And as negotiations over a potential cease-fire and hostage release deal continue, and even as Israel ratchets up bombardments and other operations in the southern Gaza city of Rafah, Israel is sending mixed signals over which path it will take.

Prime Minister Benjamin Netanyahu continued this week to use a blustery “we will go it alone if we must” rhetoric publicly. At the same time, the promised assault on Rafah has so far been limited and targeted – although a massing of Israeli troops outside the city Thursday suggested accelerating preparations for a ground assault.

Why We Wrote This

A story focused on

Israel is facing historic challenges over its instinct to act alone in war. One comes from a rift with its U.S. ally over Gaza. Another comes from the demonstrated benefits of regional cooperation and integration.

The choice facing Israel is pivotal and indeed historic in its ramifications.

Does it hold fast to a fundamental tenet of its founding national security doctrine, that it depends solely on itself and fights its wars alone?

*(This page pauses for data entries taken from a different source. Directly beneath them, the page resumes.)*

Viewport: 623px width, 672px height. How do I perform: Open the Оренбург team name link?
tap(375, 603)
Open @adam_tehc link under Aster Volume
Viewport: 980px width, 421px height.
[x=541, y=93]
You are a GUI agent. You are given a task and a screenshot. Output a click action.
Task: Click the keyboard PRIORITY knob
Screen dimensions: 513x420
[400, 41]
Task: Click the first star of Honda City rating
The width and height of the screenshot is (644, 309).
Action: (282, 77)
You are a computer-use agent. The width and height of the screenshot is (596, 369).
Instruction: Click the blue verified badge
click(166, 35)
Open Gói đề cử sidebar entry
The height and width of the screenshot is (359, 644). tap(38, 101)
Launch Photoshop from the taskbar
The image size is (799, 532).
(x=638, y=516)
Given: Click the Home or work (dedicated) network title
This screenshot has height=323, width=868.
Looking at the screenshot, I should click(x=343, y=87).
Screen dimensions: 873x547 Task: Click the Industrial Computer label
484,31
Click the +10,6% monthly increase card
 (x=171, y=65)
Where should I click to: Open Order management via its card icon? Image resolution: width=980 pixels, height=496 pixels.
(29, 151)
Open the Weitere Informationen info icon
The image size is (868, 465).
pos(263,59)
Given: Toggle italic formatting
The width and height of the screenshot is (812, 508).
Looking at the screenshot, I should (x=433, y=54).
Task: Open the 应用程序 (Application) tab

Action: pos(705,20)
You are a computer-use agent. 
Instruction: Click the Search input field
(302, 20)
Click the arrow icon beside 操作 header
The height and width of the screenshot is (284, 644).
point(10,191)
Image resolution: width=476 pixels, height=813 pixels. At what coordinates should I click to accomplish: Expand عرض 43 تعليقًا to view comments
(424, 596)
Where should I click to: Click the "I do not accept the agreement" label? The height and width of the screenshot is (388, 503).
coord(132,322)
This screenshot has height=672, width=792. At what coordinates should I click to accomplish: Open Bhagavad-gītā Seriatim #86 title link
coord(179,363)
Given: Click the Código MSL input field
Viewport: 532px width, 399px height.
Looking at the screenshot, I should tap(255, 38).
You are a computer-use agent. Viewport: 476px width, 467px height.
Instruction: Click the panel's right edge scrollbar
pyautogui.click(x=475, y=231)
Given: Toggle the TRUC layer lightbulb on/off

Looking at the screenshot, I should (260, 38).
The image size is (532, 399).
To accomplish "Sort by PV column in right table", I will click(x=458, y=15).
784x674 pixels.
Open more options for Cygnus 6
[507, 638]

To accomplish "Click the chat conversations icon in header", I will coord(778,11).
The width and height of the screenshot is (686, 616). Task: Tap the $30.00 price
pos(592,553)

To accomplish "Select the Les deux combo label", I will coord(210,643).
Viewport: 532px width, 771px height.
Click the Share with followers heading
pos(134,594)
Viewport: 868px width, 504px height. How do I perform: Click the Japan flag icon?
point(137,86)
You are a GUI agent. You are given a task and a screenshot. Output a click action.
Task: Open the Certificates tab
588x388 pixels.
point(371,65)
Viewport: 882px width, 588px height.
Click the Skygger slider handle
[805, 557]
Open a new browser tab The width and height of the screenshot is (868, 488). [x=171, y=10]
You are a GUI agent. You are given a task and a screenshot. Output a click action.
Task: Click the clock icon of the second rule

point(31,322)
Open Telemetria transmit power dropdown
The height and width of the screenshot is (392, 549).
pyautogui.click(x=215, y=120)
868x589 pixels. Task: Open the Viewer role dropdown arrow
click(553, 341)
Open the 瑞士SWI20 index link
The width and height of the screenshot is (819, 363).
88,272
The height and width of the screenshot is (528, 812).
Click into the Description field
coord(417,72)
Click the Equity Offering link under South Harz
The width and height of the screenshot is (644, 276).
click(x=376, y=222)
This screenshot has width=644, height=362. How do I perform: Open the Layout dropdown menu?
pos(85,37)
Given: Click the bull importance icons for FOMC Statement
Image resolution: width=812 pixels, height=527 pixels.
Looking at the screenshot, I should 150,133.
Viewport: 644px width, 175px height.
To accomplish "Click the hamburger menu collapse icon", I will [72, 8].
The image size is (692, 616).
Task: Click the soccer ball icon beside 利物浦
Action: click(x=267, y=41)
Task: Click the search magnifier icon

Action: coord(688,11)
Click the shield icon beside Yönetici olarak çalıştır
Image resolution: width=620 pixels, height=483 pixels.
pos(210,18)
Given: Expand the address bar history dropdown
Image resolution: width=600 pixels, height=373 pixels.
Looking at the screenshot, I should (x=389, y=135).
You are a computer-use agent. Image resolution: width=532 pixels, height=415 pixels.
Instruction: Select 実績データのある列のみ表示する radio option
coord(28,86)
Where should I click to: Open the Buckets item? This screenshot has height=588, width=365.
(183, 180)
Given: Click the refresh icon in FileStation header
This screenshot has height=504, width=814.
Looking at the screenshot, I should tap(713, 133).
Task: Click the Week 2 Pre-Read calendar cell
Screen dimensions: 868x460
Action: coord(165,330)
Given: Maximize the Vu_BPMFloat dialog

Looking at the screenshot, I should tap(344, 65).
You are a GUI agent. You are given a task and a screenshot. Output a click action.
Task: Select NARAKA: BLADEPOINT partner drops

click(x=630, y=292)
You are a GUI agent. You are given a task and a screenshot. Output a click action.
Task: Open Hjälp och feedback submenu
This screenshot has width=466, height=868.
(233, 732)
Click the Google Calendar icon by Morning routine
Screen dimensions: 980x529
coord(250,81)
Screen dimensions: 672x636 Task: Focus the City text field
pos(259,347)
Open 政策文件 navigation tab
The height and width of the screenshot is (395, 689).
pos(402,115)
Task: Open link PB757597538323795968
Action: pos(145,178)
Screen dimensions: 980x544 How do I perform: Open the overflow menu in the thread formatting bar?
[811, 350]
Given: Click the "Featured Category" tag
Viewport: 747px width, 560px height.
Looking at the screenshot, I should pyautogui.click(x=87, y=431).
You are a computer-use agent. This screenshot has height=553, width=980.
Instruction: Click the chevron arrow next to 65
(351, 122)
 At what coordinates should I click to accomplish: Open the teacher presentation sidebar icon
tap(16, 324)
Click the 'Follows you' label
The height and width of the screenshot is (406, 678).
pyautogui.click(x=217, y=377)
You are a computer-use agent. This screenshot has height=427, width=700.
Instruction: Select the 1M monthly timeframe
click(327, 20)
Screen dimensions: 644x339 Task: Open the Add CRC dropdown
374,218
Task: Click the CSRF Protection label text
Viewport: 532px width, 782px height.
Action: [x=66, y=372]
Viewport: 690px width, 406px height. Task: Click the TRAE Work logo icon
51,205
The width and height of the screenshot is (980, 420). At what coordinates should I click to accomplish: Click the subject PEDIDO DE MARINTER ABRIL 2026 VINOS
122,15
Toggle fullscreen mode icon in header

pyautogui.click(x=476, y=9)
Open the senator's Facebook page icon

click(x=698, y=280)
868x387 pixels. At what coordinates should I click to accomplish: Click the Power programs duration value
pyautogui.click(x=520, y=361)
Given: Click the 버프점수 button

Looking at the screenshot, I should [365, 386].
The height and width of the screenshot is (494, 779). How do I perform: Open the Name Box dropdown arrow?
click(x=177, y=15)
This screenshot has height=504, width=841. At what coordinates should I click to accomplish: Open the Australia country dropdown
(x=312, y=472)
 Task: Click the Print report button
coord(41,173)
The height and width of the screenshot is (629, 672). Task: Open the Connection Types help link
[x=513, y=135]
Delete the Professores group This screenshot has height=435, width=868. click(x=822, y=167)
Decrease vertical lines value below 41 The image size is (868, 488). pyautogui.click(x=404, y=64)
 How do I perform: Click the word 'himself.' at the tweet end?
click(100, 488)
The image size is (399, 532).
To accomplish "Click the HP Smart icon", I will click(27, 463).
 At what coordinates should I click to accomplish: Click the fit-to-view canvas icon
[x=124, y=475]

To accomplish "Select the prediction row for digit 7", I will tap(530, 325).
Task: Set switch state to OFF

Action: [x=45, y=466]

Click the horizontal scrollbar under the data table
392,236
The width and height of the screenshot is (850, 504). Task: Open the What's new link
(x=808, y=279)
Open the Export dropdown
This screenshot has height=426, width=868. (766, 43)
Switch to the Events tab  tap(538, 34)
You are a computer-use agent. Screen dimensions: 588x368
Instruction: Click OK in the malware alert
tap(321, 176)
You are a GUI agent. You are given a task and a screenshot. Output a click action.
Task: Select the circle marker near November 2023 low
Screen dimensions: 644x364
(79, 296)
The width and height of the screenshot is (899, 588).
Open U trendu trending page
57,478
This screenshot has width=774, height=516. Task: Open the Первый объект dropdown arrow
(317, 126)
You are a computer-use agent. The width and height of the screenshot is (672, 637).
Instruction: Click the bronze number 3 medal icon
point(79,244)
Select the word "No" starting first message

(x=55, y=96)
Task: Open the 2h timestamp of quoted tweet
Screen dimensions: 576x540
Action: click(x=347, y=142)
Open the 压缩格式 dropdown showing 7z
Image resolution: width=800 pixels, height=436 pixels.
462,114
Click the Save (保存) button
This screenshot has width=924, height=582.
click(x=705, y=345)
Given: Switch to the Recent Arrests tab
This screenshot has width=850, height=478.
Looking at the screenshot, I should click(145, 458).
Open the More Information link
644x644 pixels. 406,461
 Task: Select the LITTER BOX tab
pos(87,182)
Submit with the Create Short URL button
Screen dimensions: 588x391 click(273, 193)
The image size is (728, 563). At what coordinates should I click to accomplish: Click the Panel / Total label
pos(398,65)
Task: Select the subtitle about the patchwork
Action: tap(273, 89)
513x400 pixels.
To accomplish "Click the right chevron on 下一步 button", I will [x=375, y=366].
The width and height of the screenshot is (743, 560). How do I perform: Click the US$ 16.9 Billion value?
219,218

Or do shifting geopolitical dynamics – and especially Israel’s desire to strengthen regional ties in the face of confrontation with Iran and its proxies – call for a more cooperative and international security strategy?

Israel was already shifting away from a go-it-alone stance before the Hamas attack and Gaza war, some analysts say, pointing to deepening cooperation with a growing number of Arab neighbors. The question now, they add, will be how far and for how long Israel’s chosen path in Gaza sets back or even reverses Israel’s opening.

“This is an important moment that will have a very significant impact on what was already a process of more integration into the region and more opening up to international cooperation,” says Nimrod Goren, senior fellow for Israeli affairs at the Middle East Institute in Washington.

“I don’t think we’ll be going back to the notion of ‘Israel alone’ that Netanyahu is preaching now,” he adds, “but there is a sense that Israel’s global standing is very much on the line and will face the consequences of what happens” both in Rafah and with the cease-fire negotiations.

Mohammed Salem/Reuters
Palestinians sit next to their belongings in the southern Gaza Strip, May 9, 2024. People are fleeing Rafah after Israeli forces launched a ground and air operation in the eastern part of the southern Gaza city.

For some military analysts, the so-far limited Rafah operation should be seen as pressure on Hamas to accept a mutually palatable cease-fire deal. But others see it as a nod to U.S. President Joe Biden, who has stated his strong disapproval of Mr. Netanyahu’s promised full ground invasion of Rafah, where more than 1 million displaced Palestinians are sheltering.

“Netanyahu may very well be making these moves signaling Israel’s going into Rafah to keep the pressure on” the cease-fire and hostage-deal negotiations, says Benjamin Friedman, policy director and a Middle East expert at Defense Priorities, a realist foreign policy think tank in Washington.

Biden delays shipment of bombs

The Biden administration put some meat on the bones of its Rafah assault objections by last week pausing an arms shipment to Israel, a first for a U.S. president who has long portrayed his support for Israel as complete and unshakable. Mr. Biden ordered a halt to a shipment of 3,500 large bombs over concerns, according to administration officials, that they would be used to strike Rafah.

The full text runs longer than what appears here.